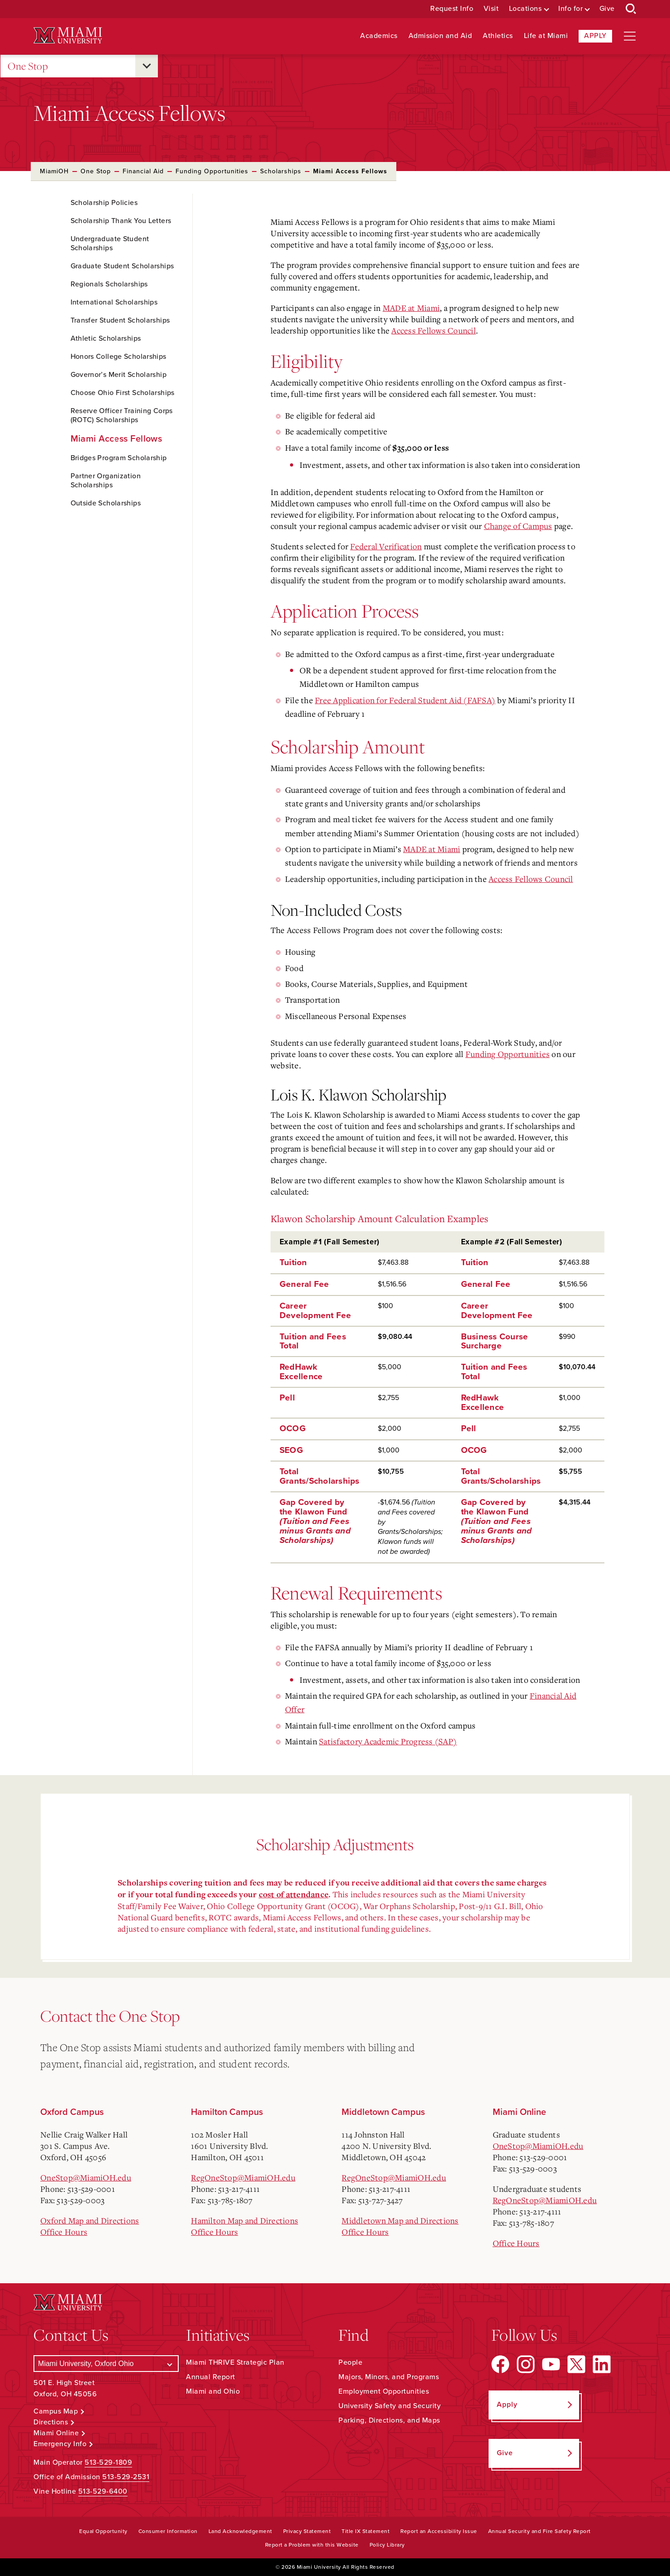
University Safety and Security (389, 2405)
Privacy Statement (307, 2531)
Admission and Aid (440, 36)
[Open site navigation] (630, 36)
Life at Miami (546, 36)
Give (607, 9)
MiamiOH (54, 171)
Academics (379, 36)
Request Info (451, 9)
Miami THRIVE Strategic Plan (235, 2362)
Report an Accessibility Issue (438, 2531)
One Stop (28, 66)
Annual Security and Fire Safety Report (539, 2531)
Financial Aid (143, 171)
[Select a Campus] (106, 2363)
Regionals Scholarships (109, 284)
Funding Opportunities (212, 171)
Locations (525, 9)
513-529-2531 (125, 2476)
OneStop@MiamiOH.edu (85, 2177)
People (350, 2362)
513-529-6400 (103, 2491)
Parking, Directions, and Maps (389, 2420)
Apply (595, 35)
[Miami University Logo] (67, 35)
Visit (491, 9)
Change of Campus (518, 525)
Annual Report (210, 2376)
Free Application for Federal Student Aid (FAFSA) (405, 700)
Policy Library (387, 2545)
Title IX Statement (366, 2531)
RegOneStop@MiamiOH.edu (243, 2177)
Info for (570, 9)
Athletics (498, 36)
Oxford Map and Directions (89, 2220)
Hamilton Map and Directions (244, 2220)
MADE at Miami (411, 307)
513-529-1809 (108, 2462)
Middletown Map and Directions (400, 2220)
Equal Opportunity (103, 2531)
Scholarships (280, 171)
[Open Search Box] (631, 9)
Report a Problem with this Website (312, 2545)
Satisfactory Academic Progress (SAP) (388, 1741)
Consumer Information (168, 2531)
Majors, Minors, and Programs (388, 2376)
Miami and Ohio (213, 2391)
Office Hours (63, 2231)
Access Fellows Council (433, 330)
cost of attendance (294, 1895)
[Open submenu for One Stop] (146, 66)
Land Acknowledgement (240, 2531)
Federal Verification (386, 546)
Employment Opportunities (383, 2391)
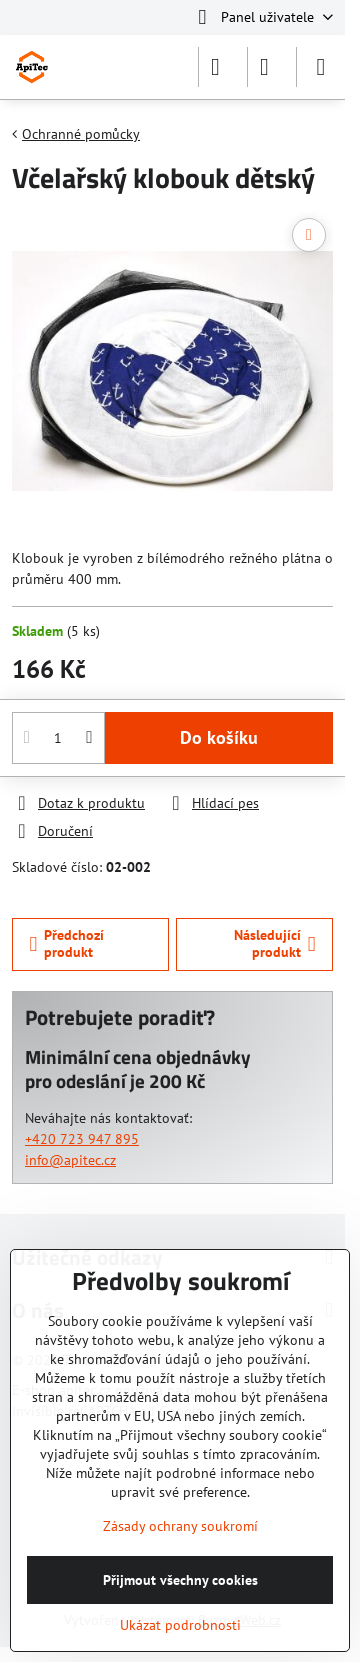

---

§ **GIVEN REQUEST**
Express the records as a Markdown table with columns Row and Entry, starting with the line containing "Access Fellows Council (433, 330)" and running through the end of the records. Leave out blank lines and pictures.

§ **RESULT OF THE EXERCISE**
| Row | Entry |
|---|---|
| 1 | Access Fellows Council (433, 330) |
| 2 | cost of attendance (294, 1895) |
| 3 | [Open submenu for One Stop] (146, 66) |
| 4 | Land Acknowledgement (240, 2531) |
| 5 | Federal Verification (386, 546) |
| 6 | Employment Opportunities (383, 2391) |